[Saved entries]
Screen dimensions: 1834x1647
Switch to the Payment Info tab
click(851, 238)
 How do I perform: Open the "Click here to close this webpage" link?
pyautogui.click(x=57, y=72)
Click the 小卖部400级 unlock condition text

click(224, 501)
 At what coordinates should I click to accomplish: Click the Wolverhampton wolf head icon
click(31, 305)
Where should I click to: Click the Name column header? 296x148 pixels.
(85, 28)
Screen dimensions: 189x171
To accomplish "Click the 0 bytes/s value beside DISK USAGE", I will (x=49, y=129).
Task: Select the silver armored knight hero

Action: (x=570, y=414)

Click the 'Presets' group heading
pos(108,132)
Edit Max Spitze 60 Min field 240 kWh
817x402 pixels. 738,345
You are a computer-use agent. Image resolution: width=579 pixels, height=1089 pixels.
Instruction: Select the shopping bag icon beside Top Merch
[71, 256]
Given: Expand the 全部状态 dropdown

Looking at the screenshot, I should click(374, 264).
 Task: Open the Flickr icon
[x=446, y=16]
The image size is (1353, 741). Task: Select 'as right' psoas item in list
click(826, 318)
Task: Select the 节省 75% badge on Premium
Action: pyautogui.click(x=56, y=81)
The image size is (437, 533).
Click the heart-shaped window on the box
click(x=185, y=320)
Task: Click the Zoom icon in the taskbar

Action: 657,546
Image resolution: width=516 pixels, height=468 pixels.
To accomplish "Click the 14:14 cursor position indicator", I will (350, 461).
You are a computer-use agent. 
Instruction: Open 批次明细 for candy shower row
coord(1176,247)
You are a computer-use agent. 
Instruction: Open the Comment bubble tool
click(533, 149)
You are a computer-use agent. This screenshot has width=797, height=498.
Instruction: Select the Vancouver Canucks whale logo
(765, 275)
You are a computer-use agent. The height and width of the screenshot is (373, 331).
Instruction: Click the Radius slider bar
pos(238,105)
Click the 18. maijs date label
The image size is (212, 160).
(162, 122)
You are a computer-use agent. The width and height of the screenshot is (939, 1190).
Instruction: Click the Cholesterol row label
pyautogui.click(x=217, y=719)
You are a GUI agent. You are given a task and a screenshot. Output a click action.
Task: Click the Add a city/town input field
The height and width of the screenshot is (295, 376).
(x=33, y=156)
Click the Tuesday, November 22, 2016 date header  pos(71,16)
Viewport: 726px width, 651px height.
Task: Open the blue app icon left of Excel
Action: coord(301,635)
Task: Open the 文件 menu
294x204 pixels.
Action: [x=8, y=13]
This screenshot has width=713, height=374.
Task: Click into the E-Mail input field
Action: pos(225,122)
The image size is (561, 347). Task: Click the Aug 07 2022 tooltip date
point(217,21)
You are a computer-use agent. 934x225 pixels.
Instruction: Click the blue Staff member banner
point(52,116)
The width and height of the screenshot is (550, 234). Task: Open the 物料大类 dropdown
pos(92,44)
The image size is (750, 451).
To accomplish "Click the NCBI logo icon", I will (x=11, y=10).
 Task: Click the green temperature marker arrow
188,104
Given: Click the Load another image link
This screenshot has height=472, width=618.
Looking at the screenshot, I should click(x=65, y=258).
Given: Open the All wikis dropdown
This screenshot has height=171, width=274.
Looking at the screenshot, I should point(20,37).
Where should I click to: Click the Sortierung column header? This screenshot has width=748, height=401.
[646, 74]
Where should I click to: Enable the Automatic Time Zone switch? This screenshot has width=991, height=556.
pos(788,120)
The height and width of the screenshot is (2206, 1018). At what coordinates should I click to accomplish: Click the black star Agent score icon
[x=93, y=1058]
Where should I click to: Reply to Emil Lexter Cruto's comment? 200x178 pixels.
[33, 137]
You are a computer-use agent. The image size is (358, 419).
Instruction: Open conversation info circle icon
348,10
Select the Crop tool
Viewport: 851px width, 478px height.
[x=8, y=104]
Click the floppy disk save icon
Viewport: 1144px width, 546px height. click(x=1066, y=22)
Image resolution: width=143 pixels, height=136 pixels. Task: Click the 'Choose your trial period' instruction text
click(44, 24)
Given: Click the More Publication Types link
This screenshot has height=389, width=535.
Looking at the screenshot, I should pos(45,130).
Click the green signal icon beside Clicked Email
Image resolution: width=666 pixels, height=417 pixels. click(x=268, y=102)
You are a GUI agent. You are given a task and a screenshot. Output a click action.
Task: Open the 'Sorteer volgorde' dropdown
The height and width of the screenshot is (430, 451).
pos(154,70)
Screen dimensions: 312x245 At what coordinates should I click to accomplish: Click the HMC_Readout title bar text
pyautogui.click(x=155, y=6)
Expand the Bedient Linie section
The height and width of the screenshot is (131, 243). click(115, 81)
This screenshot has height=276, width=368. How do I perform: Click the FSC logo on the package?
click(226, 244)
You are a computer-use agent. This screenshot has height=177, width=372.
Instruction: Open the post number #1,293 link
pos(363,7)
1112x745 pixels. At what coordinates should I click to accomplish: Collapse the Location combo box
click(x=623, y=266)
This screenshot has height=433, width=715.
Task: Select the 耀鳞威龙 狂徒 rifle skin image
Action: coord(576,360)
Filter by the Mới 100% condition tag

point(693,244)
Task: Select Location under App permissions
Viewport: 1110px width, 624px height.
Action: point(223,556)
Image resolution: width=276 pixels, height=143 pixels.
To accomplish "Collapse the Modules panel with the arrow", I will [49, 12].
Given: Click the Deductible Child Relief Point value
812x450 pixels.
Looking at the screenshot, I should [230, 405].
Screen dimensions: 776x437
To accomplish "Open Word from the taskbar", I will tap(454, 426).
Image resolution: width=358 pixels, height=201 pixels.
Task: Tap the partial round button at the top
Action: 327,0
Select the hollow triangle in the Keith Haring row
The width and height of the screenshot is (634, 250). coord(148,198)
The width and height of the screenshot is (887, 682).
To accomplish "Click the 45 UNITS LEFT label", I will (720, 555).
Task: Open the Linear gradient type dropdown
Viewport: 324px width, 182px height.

Task prompt
All lines above that hold the string "value" should be copied.

Written answer
To accomplish "Click the 0 bytes/s value beside DISK USAGE", I will (x=49, y=129).
Given: Click the Deductible Child Relief Point value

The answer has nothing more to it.